Torture: Asian And Global Perspectives

A bi-monthly magazine on the issue of torture. Torture is often used by authoritarian regimes as a means of maintaining control and suppressing dissent. Our policy is against any form of torture and creates a common platform to everyone in Asia and around the globe, to come forward to speak out against torture.

In releasing our first issue, Torture: Asian And Global Perspectives, we, the editing staff, wish to convey our happiness and excitement at getting our message out to readers. We are only too well aware that subjects covered in this magazine aren’t quite conducive to feelings of happiness. It can be depressing to talk about human rights abuses. But, the real emotion we would like to share with our readers in releasing this magazine is neither that of extreme joy or of despair. We wish to bear witness. And, through this act, we wish to share a hope – a hope that victims of human rights abuses in Asia are not alone or forgotten – a hope that liberty will thrive and expand as citizens of Asian countries declaim louder and louder that these acts are no longer acceptable.

The way to a free and prosperous society, though, is not just through spontaneous revolution, but rather through gradual evolution of public opinion and values, and this can only come from education and dissemination of knowledge. To this end, our magazine will seek to address, in great detail, the social, medical, physiological, philosophical, political, and legal aspects of torture, which is endemic throughout Asia and the world, despite a litany of laws against it.

The rise of torture in countries thought to be democratic is a newer development, emerging in post-modern societies. It especially gained prominence after the 9/11 terrorist attacks.  Darius Rejali, professor at Reed College in the U.S.A and distinguished expert on torture, has identified modern techniques of torture in his in-famous work, “Torture and Democracy.” Rejali traced the migration of “clean torture” techniques – defined as physical torture that leaves no evidence on the victims’ bodies – from western democracies to authoritarian regimes since the 1970s. He writes, “Public monitoring leads institutions that favor painful coercion to use and combine clean torture techniques to evade detection, and, to the extent that public monitoring is not only greater in democracies, but that public monitoring of human rights is a core value in modern democracies, it is the case that where we find democracies torturing today we will also be more likely to find stealthy torture” (p. 8). 

Torture is often used by authoritarian regimes as a means of maintaining control and suppressing dissent. One of the reasons torture is less prevalent in some places than in others is because some countries have an open and free political process that protects the political opposition and creates checks and balances to the power of any one group. While torture is often used to prevent such limitations to authoritarian power from being established, there are many examples throughout history of societies forcing political reform despite the best efforts of whoever may be in charge. This is the challenge and the hope for most countries in Asia today.

The idea of publishing a bi-monthly magazine on torture was borne from these circumstances, to give prominent coverage to this monstrous tactic. Our policy is against any form of torture and we seek to create a common platform for everyone in Asia and around the globe to come forward to speak out against torture. 
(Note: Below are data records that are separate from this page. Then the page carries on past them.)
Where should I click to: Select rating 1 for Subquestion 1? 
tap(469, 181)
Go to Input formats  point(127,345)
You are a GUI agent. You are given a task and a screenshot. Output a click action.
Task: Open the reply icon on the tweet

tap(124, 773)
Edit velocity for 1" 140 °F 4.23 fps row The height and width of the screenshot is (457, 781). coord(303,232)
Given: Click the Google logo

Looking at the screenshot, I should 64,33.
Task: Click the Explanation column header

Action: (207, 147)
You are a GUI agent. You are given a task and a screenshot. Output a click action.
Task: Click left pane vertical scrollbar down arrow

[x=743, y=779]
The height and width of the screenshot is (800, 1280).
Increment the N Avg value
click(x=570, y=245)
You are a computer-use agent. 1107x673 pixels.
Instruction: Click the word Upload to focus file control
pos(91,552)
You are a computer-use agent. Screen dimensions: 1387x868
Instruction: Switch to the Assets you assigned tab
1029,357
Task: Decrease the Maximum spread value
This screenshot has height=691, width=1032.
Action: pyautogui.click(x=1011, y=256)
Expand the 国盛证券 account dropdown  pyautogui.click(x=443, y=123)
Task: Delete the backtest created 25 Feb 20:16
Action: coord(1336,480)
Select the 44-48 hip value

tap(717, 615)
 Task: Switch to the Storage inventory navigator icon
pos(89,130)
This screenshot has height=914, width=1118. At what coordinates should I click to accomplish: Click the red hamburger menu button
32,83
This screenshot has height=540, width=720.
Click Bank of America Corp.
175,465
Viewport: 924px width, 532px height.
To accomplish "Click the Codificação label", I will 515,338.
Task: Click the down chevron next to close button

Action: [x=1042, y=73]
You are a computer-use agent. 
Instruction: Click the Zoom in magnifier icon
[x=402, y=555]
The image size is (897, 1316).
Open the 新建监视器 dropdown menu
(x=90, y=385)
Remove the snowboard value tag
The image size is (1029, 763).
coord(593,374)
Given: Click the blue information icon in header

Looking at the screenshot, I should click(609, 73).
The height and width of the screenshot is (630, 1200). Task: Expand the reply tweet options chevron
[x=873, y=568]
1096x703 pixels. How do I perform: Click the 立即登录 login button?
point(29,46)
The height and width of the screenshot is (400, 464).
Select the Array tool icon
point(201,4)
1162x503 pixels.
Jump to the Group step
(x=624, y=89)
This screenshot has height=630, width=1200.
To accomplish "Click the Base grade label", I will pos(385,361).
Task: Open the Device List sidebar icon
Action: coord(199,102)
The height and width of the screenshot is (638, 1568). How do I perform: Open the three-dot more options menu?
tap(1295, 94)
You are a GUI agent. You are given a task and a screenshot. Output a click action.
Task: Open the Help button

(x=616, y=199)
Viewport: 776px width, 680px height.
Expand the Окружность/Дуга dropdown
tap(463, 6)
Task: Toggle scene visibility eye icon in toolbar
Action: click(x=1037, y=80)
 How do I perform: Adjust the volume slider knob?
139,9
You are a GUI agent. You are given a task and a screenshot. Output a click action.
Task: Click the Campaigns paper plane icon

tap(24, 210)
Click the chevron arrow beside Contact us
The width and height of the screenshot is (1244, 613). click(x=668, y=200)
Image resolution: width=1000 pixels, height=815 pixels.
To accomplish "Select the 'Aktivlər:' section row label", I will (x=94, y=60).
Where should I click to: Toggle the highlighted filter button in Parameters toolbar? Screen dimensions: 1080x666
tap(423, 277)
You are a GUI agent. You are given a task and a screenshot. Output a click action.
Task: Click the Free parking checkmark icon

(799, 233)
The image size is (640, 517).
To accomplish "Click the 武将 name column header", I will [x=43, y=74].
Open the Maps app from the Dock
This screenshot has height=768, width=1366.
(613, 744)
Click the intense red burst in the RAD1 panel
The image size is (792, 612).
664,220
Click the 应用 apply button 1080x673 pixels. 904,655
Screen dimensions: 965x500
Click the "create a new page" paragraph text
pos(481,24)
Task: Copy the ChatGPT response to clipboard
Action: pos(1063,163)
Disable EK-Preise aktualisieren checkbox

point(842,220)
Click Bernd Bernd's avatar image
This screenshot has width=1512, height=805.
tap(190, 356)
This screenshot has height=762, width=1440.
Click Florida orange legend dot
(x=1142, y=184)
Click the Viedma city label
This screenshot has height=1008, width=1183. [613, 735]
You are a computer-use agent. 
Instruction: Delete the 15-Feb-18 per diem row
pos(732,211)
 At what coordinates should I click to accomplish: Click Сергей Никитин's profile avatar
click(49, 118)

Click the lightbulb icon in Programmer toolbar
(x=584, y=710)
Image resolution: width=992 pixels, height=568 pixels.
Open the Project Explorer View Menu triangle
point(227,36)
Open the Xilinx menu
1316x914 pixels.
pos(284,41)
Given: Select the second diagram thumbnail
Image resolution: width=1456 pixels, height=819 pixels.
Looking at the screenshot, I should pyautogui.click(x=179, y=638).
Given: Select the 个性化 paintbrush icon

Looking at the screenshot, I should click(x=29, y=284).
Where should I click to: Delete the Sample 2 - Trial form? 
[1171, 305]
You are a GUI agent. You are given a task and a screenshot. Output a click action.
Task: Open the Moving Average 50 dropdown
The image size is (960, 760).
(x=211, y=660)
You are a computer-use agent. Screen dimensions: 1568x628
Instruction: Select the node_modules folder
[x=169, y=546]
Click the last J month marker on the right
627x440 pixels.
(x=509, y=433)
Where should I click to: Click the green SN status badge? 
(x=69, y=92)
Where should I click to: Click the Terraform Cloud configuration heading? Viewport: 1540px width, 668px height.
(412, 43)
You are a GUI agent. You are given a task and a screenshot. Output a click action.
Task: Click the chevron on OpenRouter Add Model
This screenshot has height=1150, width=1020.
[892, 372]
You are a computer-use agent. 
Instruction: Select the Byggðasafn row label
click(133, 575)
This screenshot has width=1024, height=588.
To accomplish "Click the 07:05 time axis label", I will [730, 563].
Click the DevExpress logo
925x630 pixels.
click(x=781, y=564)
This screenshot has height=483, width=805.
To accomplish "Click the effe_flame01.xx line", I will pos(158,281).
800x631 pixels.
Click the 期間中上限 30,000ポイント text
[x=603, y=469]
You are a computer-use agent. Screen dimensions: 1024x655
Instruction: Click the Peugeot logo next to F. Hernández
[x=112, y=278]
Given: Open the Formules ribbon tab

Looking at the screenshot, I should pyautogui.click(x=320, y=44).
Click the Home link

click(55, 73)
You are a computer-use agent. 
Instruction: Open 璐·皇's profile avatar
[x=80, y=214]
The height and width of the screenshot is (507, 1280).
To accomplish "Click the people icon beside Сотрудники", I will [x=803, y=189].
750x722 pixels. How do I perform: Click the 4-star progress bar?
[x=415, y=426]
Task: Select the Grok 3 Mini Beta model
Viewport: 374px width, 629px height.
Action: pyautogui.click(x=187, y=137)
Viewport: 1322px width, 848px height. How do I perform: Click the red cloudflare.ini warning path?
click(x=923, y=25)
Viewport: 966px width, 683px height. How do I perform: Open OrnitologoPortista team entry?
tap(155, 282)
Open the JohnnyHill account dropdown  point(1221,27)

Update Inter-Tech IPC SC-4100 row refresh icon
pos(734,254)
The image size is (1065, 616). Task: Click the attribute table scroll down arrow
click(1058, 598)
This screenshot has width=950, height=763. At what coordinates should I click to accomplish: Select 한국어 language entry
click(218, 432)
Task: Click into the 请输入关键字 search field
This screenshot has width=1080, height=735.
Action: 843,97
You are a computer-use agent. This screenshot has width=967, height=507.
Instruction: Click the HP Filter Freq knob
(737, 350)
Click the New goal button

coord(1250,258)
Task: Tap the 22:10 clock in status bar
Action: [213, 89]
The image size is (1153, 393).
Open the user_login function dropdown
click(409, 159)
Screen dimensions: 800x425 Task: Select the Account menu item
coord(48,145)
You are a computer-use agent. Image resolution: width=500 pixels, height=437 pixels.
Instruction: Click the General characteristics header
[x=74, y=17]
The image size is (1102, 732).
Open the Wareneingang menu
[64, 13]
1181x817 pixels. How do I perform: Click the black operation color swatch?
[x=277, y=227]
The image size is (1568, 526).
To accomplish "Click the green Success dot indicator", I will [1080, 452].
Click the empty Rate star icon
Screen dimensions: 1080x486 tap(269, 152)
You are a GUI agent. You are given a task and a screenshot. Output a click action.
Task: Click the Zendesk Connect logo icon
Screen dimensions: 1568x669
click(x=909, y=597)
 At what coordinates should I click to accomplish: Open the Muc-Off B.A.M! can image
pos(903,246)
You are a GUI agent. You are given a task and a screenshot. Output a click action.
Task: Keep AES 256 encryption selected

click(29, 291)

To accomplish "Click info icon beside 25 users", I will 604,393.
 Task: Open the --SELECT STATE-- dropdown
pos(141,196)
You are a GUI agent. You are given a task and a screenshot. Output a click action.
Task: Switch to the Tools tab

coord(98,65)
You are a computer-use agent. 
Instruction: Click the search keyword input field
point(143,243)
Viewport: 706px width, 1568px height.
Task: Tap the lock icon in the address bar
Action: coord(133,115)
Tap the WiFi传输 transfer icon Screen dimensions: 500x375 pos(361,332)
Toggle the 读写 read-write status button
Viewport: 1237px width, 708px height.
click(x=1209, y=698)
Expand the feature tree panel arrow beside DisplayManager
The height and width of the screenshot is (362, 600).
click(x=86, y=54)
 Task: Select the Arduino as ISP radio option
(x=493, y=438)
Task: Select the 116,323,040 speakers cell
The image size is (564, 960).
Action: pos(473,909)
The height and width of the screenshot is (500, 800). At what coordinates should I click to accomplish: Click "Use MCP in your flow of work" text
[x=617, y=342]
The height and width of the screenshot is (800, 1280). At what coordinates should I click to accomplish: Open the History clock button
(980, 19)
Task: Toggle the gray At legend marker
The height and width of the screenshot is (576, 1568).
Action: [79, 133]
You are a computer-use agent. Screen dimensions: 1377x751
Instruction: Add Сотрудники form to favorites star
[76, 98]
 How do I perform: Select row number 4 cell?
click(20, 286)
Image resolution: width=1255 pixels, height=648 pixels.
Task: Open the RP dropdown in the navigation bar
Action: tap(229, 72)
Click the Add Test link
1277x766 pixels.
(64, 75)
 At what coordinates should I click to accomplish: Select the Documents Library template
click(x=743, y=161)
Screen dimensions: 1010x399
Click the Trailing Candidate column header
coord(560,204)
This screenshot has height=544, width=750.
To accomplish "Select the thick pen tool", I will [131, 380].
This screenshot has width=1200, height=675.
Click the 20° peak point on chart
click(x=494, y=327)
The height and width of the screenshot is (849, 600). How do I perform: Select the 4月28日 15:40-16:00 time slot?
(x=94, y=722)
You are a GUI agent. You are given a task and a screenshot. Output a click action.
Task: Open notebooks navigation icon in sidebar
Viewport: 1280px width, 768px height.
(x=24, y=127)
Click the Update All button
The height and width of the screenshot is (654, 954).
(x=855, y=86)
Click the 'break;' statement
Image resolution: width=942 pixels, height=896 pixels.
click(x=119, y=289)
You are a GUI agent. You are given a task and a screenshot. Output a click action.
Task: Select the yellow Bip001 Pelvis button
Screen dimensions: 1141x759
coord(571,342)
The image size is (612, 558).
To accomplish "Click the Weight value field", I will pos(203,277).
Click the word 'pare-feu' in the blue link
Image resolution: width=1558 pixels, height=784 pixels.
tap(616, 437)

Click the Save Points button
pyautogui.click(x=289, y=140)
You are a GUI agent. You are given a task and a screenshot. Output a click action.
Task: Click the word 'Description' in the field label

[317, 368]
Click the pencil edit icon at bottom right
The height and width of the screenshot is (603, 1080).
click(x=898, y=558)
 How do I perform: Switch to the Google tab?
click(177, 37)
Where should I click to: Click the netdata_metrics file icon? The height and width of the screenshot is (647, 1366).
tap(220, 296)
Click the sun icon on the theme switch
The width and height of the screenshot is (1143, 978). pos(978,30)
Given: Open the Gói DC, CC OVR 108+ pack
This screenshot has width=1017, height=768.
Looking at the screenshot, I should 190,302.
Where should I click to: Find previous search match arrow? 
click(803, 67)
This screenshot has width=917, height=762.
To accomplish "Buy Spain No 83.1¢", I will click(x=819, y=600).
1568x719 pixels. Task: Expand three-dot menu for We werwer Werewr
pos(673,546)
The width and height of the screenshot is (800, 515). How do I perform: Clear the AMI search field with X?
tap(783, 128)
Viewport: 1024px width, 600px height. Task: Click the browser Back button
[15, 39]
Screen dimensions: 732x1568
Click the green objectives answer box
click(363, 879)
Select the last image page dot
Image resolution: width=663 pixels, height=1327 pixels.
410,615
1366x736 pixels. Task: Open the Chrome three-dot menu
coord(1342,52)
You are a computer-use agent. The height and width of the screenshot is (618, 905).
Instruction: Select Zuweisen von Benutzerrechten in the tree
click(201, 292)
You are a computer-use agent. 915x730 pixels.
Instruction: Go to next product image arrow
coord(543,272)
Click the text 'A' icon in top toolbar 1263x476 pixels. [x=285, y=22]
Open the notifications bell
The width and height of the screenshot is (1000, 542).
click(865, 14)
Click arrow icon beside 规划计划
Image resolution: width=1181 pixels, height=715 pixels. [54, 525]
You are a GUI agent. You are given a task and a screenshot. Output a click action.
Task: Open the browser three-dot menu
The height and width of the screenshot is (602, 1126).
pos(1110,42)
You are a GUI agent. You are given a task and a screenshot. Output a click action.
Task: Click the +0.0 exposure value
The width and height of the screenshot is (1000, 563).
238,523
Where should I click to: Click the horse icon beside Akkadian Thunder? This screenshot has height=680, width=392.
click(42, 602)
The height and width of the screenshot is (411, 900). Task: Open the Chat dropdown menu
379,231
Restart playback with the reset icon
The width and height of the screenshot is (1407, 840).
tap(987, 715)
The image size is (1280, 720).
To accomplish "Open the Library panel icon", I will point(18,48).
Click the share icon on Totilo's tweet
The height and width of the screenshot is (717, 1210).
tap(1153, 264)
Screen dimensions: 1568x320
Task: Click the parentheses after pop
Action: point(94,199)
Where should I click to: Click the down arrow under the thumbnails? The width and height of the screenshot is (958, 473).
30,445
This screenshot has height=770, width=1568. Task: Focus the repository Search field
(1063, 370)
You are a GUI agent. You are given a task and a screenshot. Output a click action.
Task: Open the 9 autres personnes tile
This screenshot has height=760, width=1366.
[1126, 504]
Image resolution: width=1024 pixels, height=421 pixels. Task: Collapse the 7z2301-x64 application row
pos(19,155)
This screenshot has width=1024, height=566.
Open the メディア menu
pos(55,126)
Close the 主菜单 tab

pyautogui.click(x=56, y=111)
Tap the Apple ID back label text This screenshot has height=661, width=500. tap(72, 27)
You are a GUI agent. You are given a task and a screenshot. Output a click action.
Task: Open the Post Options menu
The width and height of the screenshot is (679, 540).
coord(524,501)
No one can judge a person to be a criminal without law to convict them of a crime. As Cesare Beccaria pointed out,  “No man can be judged a criminal until he be found guilty; nor can society take from him the public protection until it have been proved that he has violated the conditions on which it was granted.”  Furthermore, according to Beccaria, “If guilty, he should only suffer the punishment ordained by the laws, and torture becomes useless, as his confession is unnecessary, if he be not guilty, you torture the innocent; for, in the eye of the law, every man is innocent whose crime has not been proved.” Armed with the irresistible logic of Beccaria, we commence our venture. 

‘Torture: Asian Perspectives’ will be launched on June 26, 2012, i.e. on the United Nations’ International Day in Support of Victims of Torture. The bi-monthly magazine will cover 3 categories of torture: individual narratives of torture victims throughout Asia, interviews with people whose work is related to torture, & essays covering different perspectives about torture. 

We would like to invite our readers to participate in this campaign against torture. The citizens of each country hope (and should demand) that their governments remain encouraged by the Universal Declaration of Human Rights and other conventions, to take gradual action, not only at the legislative level, but beyond that to implement basic principles of respecting the rule of law, so that complaints can be systematically investigated, and culprits properly prosecuted, regardless of whether the crimes were committed by state agencies or non-state actors.

If you would like submit an article, essay, or narrative, you can make your voice heard by emailing it or sending it to us by post. All submitted articles will be evaluated according to six categories: purpose & audience, authority, accuracy & reliability, objectivity, currency, and coverage.  Do not forget to submit your correspondence address and other contact information along with your written submissions for future correspondence with our editorial team.

Our primary intention is to spread opposition to torture and improve discourse between anti-torture advocacy groups. The magazine will be circulated among groups involved in this subject and beyond. We’d be happy if you subscribed to the print magazine so we may have as broad a readership as possible, both in Asia and around the world. We need your help to circulate what we know to be such an important word, hope. With your help, we will fulfill our mission of spreading information to as many people as possible and galvanize advocacy groups for coordinated action. Let’s work together against torture and make us a torture free society.